The National Association of African American-Owned Media’s claims of racial discrimination led by TV executive Byron Allen against television mainstay Comcast will be brought to the Supreme Court for opening arguments today.
ESN or Entertainment Studios, a television network owned and operated by Allen, filed charges against Comcast after the corporation wouldn’t agree to do business. Allen claimed Comcast refused because he’s black and his lawsuit pointed to Section 1981 of the Civil Rights Act of 1866, which says that all people should have “the same right … to make and enforce contracts … as is enjoyed by white citizens.”
Comcast said in a statement that the case is a “meritless $20 billion claim.”
“This case cannot detract from Comcast’s strong civil rights and diversity record or our outstanding record of supporting and fostering diverse programming from African-American owned channels.
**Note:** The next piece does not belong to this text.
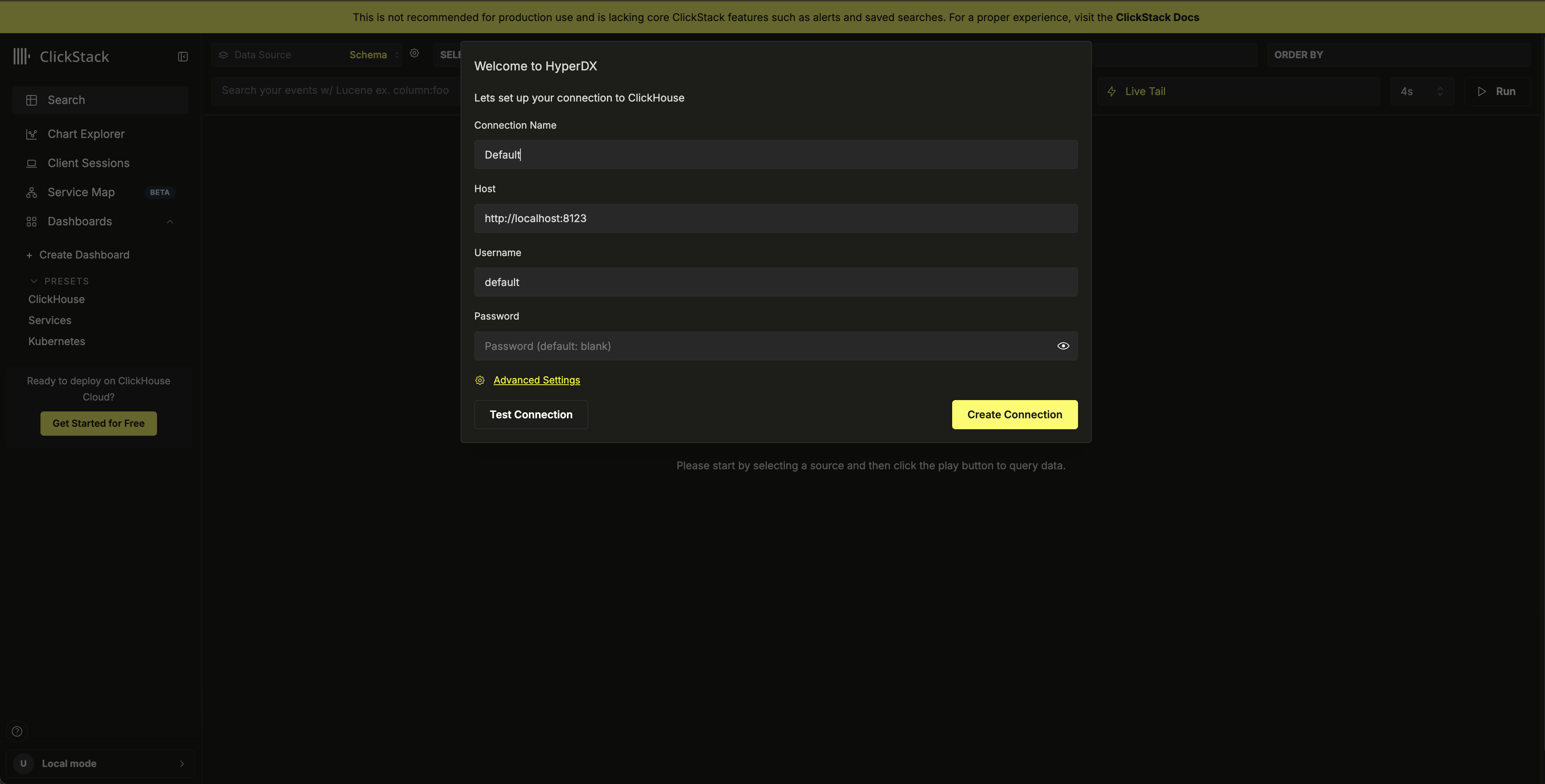Click the Chart Explorer icon

pos(32,134)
There has been no finding of discriminatory conduct by Comcast against this plaintiff by any court, and there has been none,” Comcast’s statement continued.
The case will mostly focus on a legal term known as “but-for causation”i.e. if Allen were not black, would Comcast have declined to enter into a contract with Entertainment Studios?
The NAACP accused Comcast in September of asking the Supreme Court to weaken protections laid out in the Civil Rights Act of 1866. The organization published a statement on Thursday pleading with Comcast Comcast to “cease its attack on Section 1981 of the Civil Rights Act of 1866.”